The June 27 protest was held to bring attention to the Mayor's policies on homelessness, which OFNB considers to be punitive, discriminatory, inhumane and inadequate to address the problems of homelessness in our community, and his support for the "large group feedings" ordinance that attempts to ban groups such as Orlando Food Not Bombs from sharing food with hungry and homeless people in downtown parks.
OFNB maintains that our actions on June 27--holding signs and banners, chanting and drumming-- were fully in keeping with the First Amendment to the U.S. Constitution, which allows citizens to peacefully assemble and to use their free speech rights in a multitude of ways to express opposition to government policies and public officials.
We are concerned that the arrests--if not challenged--could have a chilling effect on the willingness of citizens to exercise their constitutional rights to express their views on government and politics.
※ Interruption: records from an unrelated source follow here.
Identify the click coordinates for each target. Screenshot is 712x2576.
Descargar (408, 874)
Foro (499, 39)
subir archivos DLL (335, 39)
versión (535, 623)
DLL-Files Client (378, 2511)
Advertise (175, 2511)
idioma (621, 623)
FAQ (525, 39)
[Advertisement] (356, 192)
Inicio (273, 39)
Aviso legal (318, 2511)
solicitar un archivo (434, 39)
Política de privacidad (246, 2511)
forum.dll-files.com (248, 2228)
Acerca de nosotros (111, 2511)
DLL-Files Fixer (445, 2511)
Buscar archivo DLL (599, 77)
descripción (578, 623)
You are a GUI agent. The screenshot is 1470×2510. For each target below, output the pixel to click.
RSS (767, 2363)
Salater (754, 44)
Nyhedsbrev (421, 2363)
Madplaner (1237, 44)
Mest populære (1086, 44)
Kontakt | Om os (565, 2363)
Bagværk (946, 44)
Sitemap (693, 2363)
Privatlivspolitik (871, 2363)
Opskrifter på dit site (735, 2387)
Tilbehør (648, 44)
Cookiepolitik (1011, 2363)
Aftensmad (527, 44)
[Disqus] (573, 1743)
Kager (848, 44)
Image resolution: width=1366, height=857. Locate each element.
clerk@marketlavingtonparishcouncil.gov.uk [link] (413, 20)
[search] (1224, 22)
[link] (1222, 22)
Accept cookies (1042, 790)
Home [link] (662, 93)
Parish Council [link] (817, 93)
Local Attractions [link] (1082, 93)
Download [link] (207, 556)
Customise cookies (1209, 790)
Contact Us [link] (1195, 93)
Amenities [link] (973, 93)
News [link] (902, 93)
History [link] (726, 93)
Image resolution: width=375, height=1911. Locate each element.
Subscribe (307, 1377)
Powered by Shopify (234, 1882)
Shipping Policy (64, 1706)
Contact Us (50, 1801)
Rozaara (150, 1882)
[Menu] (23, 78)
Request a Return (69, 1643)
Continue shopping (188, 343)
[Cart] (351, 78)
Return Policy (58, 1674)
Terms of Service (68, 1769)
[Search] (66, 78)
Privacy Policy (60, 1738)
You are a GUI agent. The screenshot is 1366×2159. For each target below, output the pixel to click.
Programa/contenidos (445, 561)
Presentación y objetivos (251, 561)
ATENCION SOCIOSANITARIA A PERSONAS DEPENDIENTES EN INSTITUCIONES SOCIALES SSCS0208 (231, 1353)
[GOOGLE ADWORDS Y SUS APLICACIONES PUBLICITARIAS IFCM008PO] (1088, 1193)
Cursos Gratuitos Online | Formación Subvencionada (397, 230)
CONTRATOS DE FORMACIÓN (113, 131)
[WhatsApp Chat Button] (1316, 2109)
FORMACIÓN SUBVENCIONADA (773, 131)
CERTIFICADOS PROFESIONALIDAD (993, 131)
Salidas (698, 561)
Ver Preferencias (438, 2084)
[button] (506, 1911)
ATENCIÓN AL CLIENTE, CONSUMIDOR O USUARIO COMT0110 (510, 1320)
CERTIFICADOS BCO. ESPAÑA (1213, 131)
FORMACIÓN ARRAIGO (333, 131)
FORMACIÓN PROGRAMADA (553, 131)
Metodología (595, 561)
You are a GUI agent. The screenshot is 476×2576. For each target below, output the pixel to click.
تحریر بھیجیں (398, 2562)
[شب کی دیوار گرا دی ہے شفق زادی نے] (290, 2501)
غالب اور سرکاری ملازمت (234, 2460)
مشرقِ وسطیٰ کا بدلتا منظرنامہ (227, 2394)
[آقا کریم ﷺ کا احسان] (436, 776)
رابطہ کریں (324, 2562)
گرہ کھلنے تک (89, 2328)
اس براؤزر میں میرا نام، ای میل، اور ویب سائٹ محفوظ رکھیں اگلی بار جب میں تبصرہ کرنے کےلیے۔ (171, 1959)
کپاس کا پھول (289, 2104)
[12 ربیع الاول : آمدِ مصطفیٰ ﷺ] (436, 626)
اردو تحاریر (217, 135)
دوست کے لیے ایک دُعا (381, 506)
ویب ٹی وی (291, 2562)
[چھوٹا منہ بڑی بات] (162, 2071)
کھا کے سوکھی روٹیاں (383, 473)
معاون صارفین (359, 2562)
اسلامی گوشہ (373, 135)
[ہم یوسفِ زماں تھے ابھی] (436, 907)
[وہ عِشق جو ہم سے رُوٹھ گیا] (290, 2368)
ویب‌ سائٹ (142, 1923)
We also feel that members of OFNB were targeted for arrest based on their outspoken opposition to the City's policies on homelessness. That includes an earlier protest (May 16) at a Dyer campaign fundraiser, and their continued defiance of the City's "large group feedings" ordinance, which they feel criminalizes homelessness and institutes discrimination against a group of citizens, the homeless, based upon their socio-economic status and attempts to deny them equal access to public amenities.
In addition, OFNB as a group and four individual members of the group, including Hutchinson and Montanez, are plaintiffs in a federal lawsuit against the City that challenges the constitutionality of the anti-homeless food sharing ordinance. That lawsuit is expected to come to trial in June of 2008. Montanez, in April, became the first person arrested under the ordinance. His trial on that charge is expected to start Sept. 10.
OFNB has been sharing vegan and vegertarian food with hungry and homeless people at various downtown locations, mostly Lake Eola Park, for more than 2 1/2 years. We share food because people need it and to call attention to our society's failure to provide food and housing to each of its members. We do this in public spaces, such as parks, because we believe that space should be reclaimed for the use of everyone, not just the privileged. We oppose the poverty, inequality, violence, war and militarism, prejudice and oppression, and environmental destruction that makes groups such as ours necessary.
Monday's event has been endorsed by the Movement for a Democratic Society--Central Florida Chapter, Orlando Direct Action, the Orlando Progressive Alliance, S.T.O.P.--Stop the Ordinance Partnership, Students for a Democratic Society at the University of Central Florida and the Young Communist League (Orlando chapter).
Participants will meet at Heritage Square Park (on Central Blvd.) at 11 a.m., Monday, to drink coffee, munch bagels and make signs, and then proceed on foot to the Courthouse. Everyone is welcome to join us there or to meet us at the Courthouse at noon. Please bring signs and banners.